The unanimous vote by the congressionally created commission was especially remarkable given the momentum behind a congressional effort to undo the controversial design by world renowned architect Frank Gehry.

Only a week before, the House Natural Resources Committee approved a bill that would terminate the commission, throw out its members and staff and order a new design competition.

In what was a sometimes awkward session in a Capitol Hill hearing room Wednesday, the Eisenhower Memorial Commission discussed the objections by the family after Rep. Mike Simpson, R-Idaho, a commissioner, read a letter from granddaughters Susan and Anne Eisenhower that said flatly, “The family could not support the current Gehry design” and would not engage in fundraising for the memorial.

Gehry, famous for his innovative swirling buildings, including the Guggenheim Museum in Bilbao, Spain, and Los Angeles’ Walt Disney Concert Hall, attended the hearing and presented modifications to his design.

Commission chairman Rocco Siciliano, a Beverly Hills attorney who worked for Eisenhower in the White House, said quietly but firmly, “The family deserves to be heard. They do not deserve to be obeyed.”

The tug of war between the Eisenhowers, who lead a vocal group of critics, and the commission centers on the untraditional approach taken by Gehry for the memorial, which is to be located on a four-acre site just off the National Mall. It is a space across the street from the National Air and Space Museum and directly in front of the Lyndon B. Johnson Department of Education Building.

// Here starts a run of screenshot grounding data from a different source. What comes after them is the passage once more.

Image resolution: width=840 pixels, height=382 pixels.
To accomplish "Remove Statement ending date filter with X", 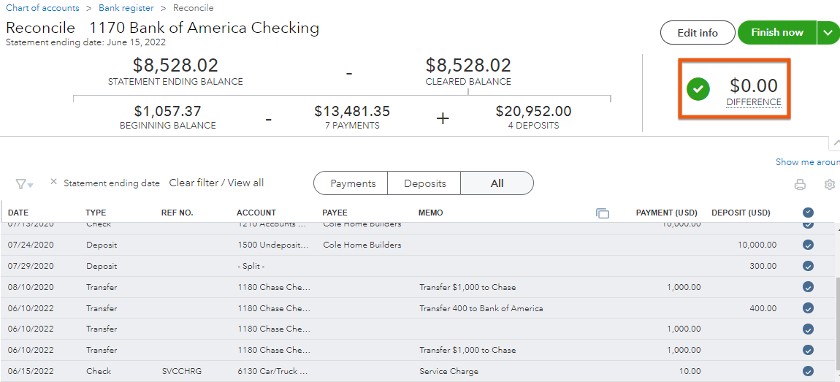I will (x=53, y=182).
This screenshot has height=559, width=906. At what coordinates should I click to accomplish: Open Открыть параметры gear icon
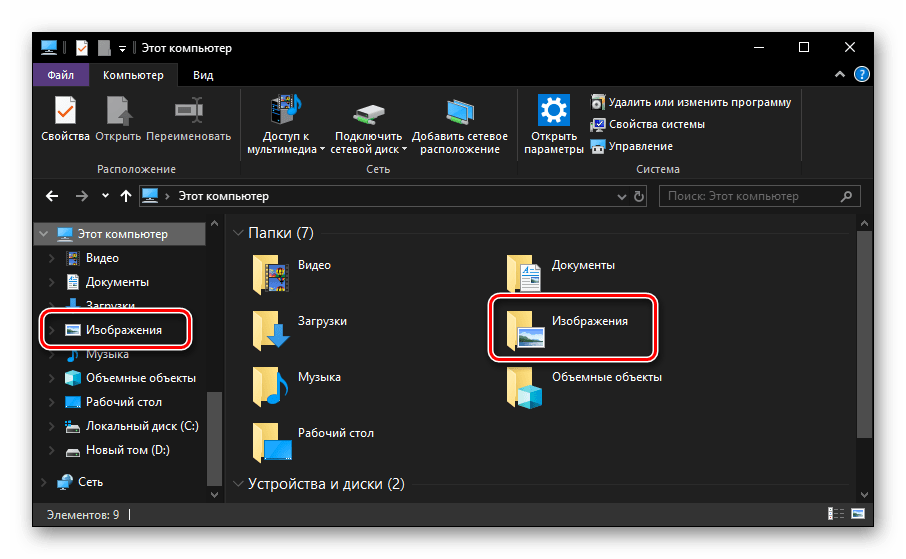point(553,112)
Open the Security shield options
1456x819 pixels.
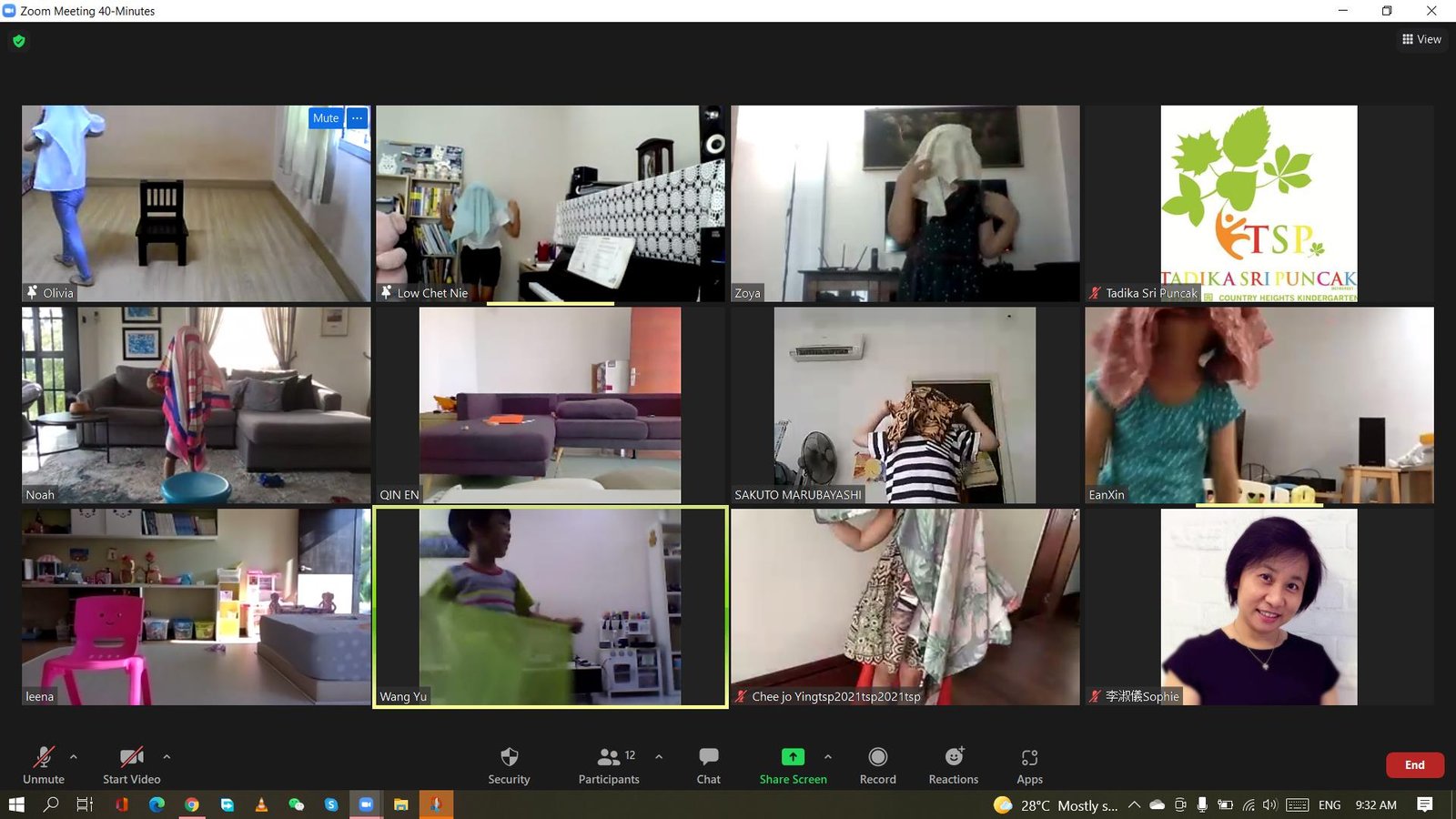(509, 764)

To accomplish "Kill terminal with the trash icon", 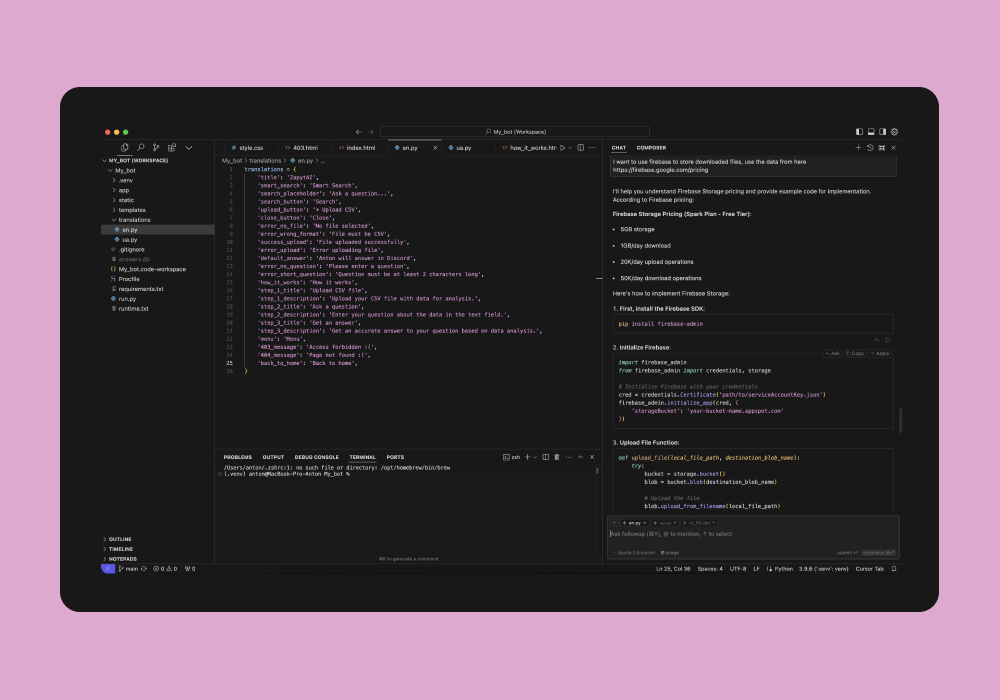I will pos(557,457).
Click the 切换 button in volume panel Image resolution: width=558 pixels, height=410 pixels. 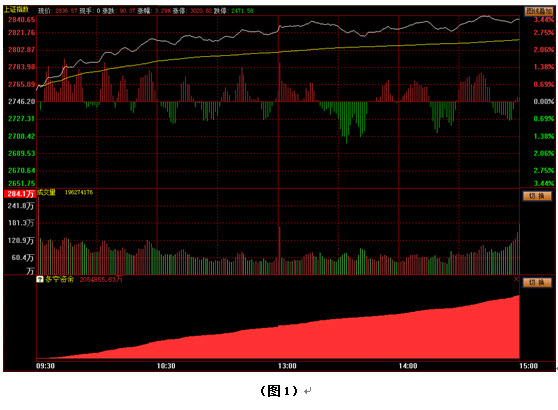(x=537, y=196)
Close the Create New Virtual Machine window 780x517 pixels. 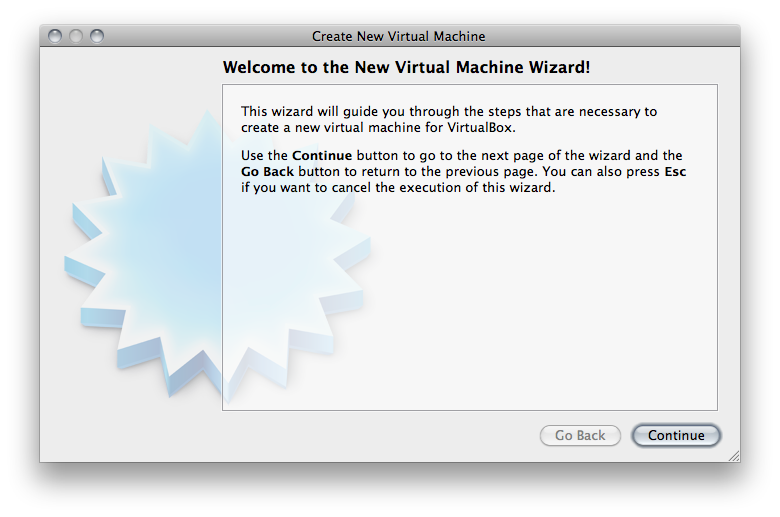coord(55,36)
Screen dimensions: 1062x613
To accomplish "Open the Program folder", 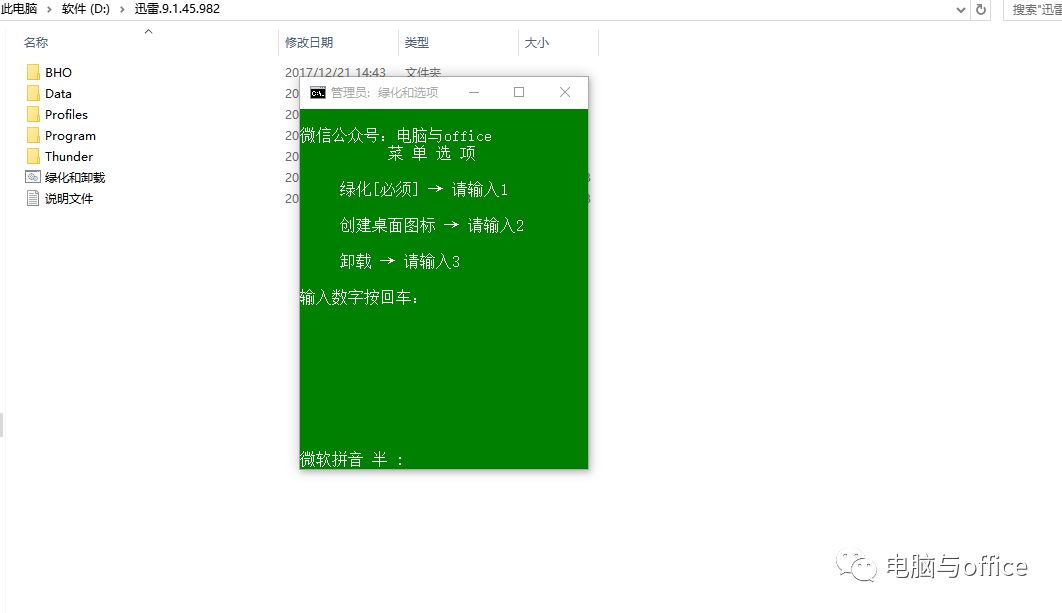I will (x=68, y=135).
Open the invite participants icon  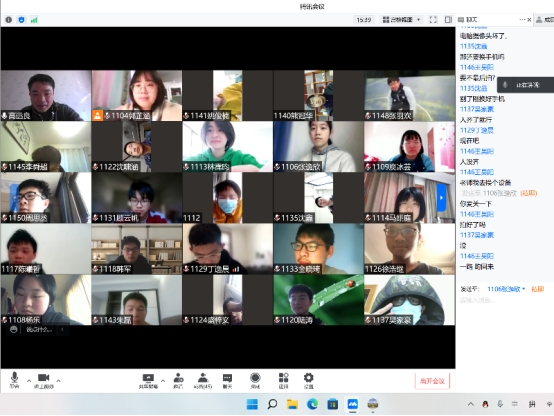178,381
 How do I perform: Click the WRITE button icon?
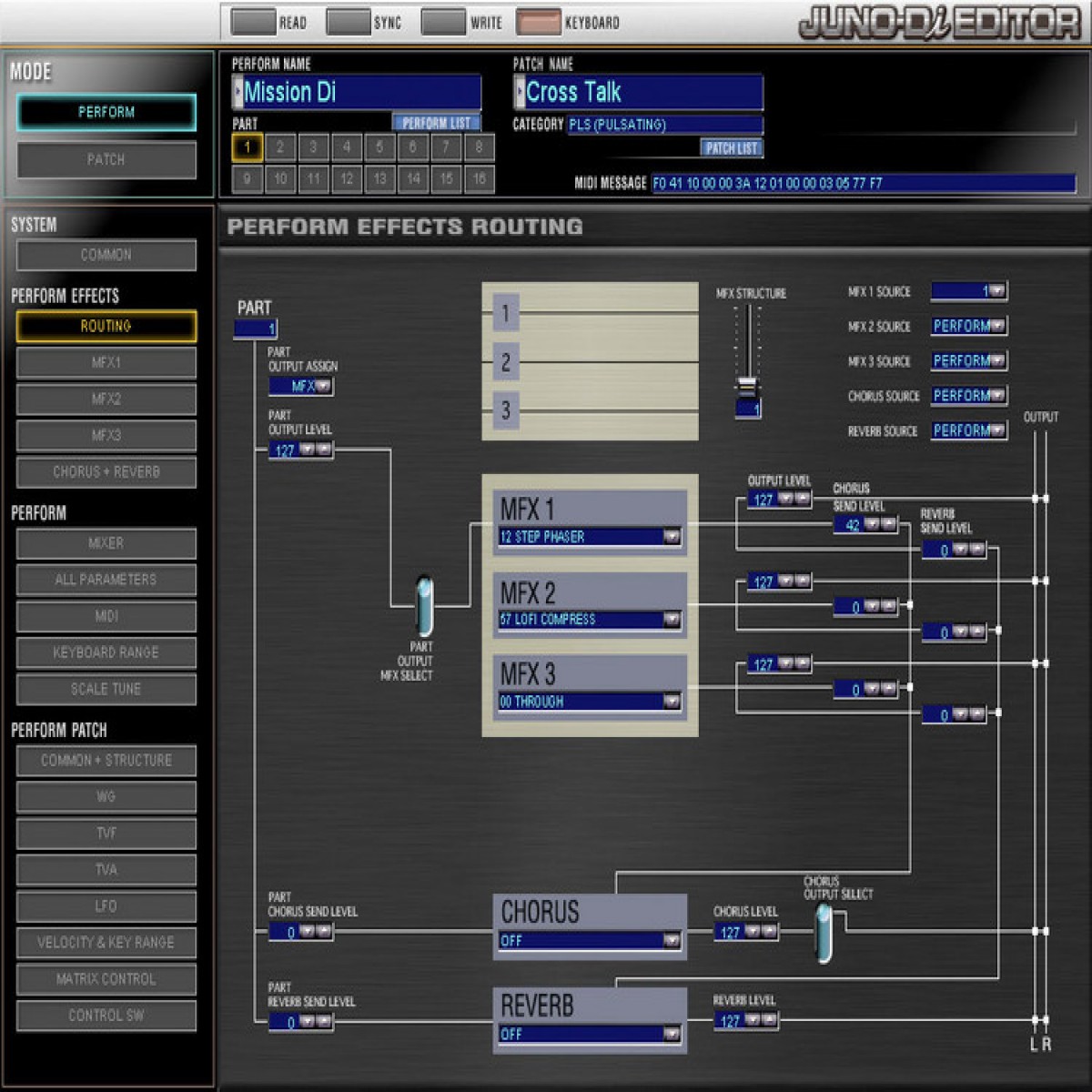pyautogui.click(x=443, y=22)
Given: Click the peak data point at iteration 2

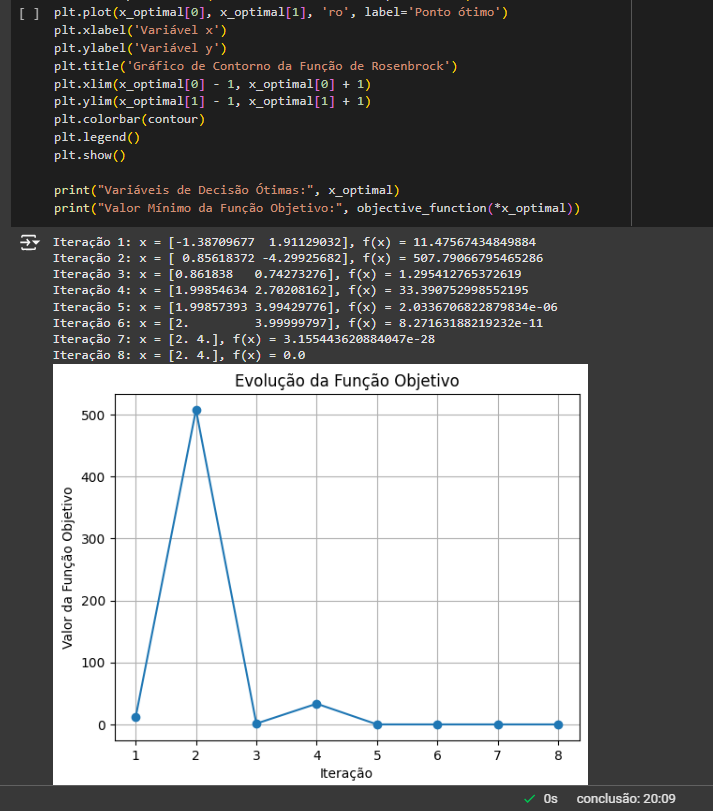Looking at the screenshot, I should coord(196,410).
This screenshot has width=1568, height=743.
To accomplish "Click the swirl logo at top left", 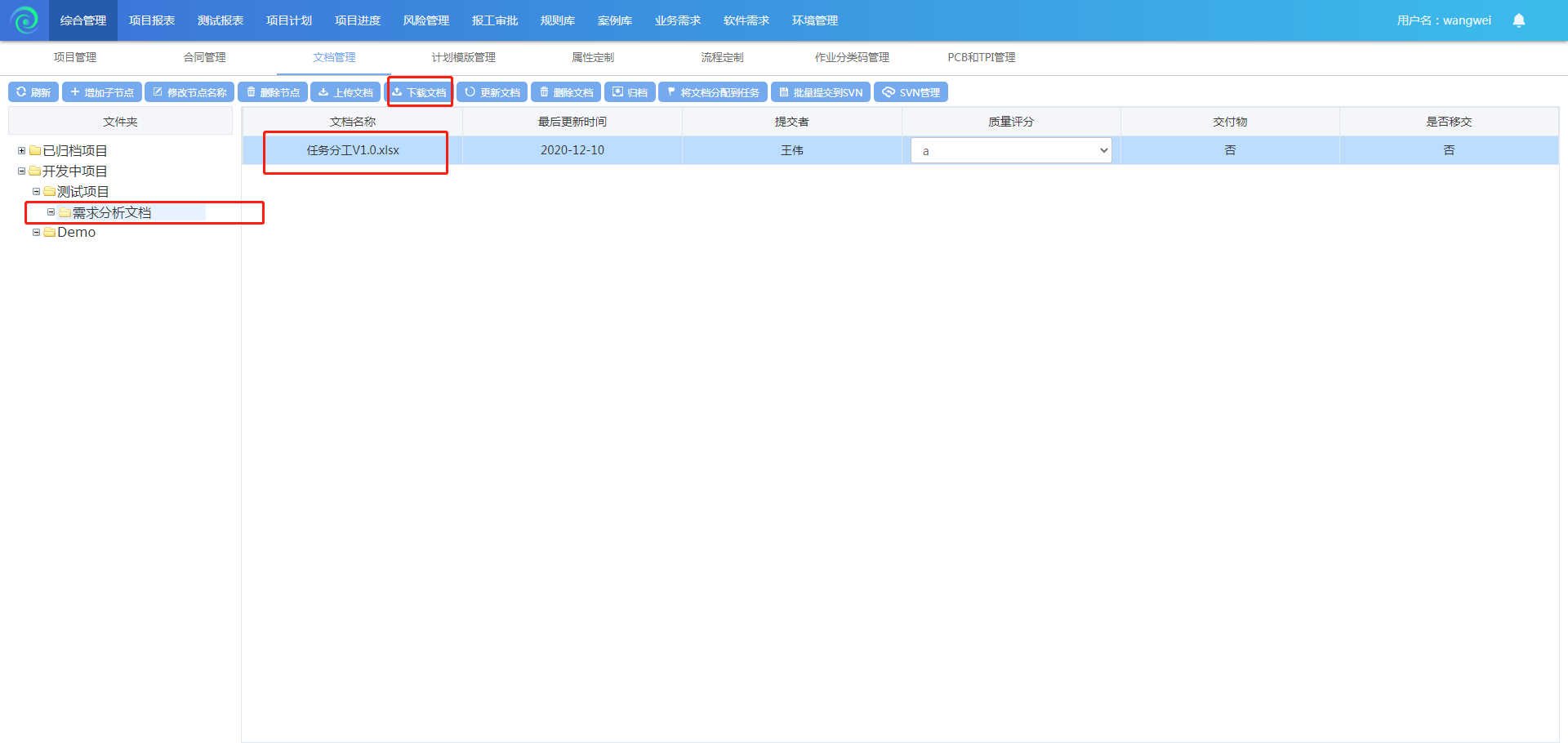I will click(24, 20).
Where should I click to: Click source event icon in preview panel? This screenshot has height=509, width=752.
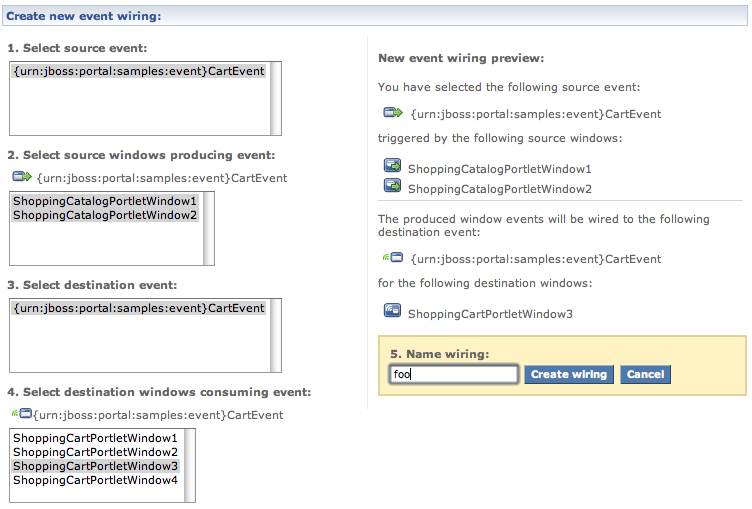pos(392,113)
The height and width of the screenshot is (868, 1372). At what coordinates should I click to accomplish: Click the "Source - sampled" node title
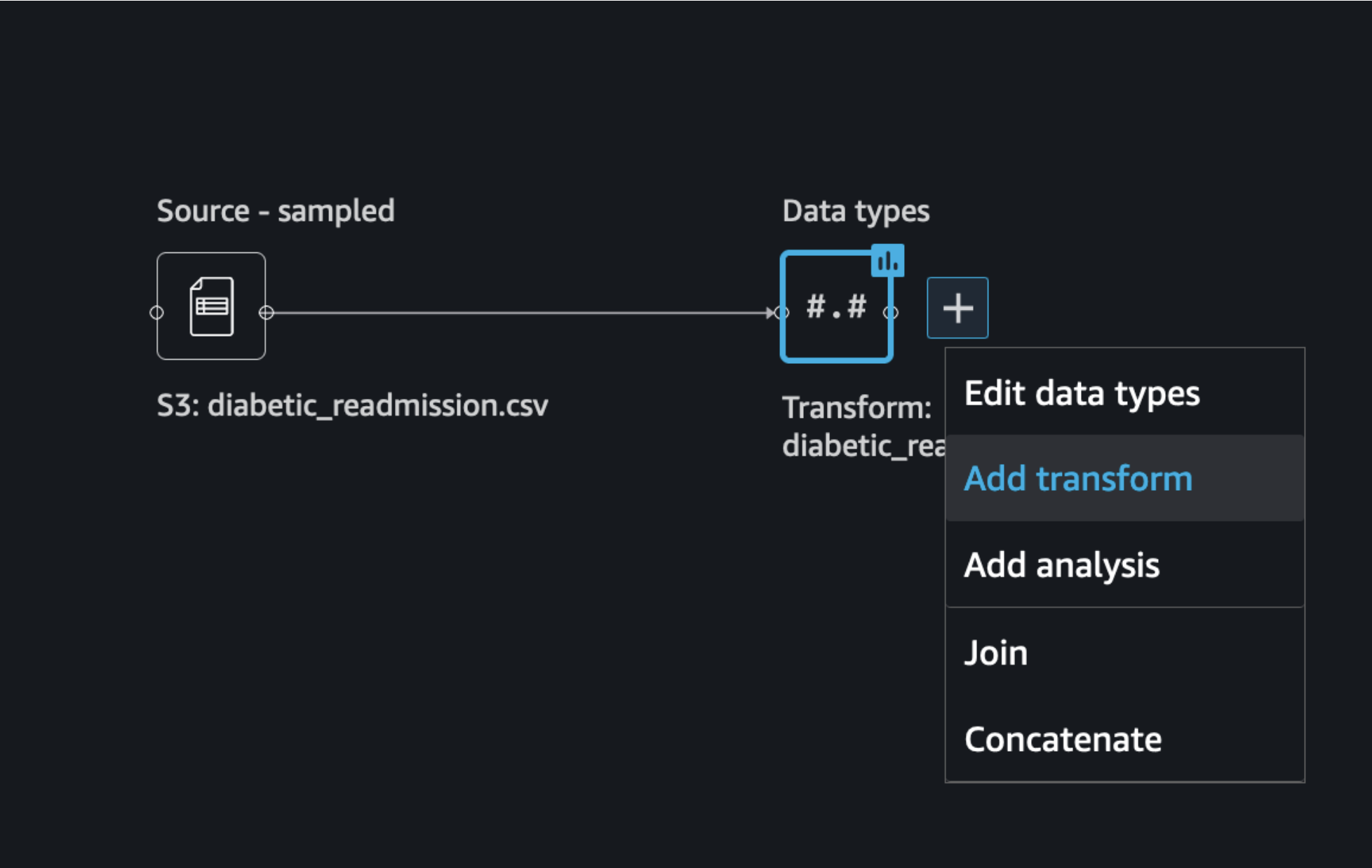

“I have spent the last four years immersed in Eisenhower’s words,” said Gehry, “and the words of those who have shaped how history will define him. These two perspectives are often at odds; one modest, the other monumental.”

Eisenhower was a man who rose from modest beginnings to become the supreme allied commander who led the forces that defeated Nazi Germany in World War II and went on to become a two-term Republican president.

As envisioned by Gehry, the proposed memorial is defined on three sides by large screens held by 80-foot pillars. They would be decorated with large trees made out of mesh metal. Gehry calls them “tapestries,” but Susan Eisenhower describes them as “metal scrims.”

There are two large blocks, each with bas-reliefs. One will depict Eisenhower as president, the other an image representing the Normandy invasion. In the middle will be a statue of a teen-age Eisenhower sitting on a ledge. Gehry originally showed him as a “barefoot boy,” but the family objected.

“This does not pass the memorialization test,” said Susan Eisenhower in an interview.

She said that the scale of Gehry’s design was “overreaching” and that the materials had not been proven to be durable. She did not attend Wednesday’s hearing.

“I didn’t see the point,” she said.

Susan Eisenhower, a writer and public policy expert, has met with Gehry and commission members multiple times. The architect has incorporated some changes but she said, “We’re at an impasse. If the screens are put up, we will not support it.”

Sen. Pat Roberts, R-Kan., a commission member, has found himself caught in the middle despite, as he put it, trying to be “an honest broker.”

“I think it is imperative that we continue on the course we have set,” said Roberts, who holds a great deal of sway because he represents the state where Eisenhower was raised.

The Kansas lawmaker said the death last year of Sen. Daniel Inouye, D-Hawaii, a commission member, added urgency to the need to build the memorial because many who served under the general in World War II, like Inouye, were disappearing.

Several commissioners said they had worked with grandson David Eisenhower, who was a commission member until he resigned at the end of 2011, and that he had supported the design. Susan Eisenhower hotly contested that and said, “My brother did not vote for this design.”

“The Eisenhower family is very much on the same page,” she said.

The late president’s son, John, the father of Susan, David and Anne, has also written the commission objecting to the design.

The commission has been accused by many critics, especially Rep. Rob Bishop, R-Utah, who authored the legislation to eliminate it, of failing to be transparent and holding an open design competition.

“This is definitely not the way other monuments and memorials have been done,” Bishop, chairman of a Natural Resources subcommittee with oversight of public buildings, said in an interview.

Commissioners voted Wednesday to approve the design before even talking about the legislation that would kill their organization and restart the process.

But members walk a fine line. Simpson, the lawmaker who read the Eisenhower letter and asked that the issue of the legislation be put on the agenda, nonetheless voted in favor of the design.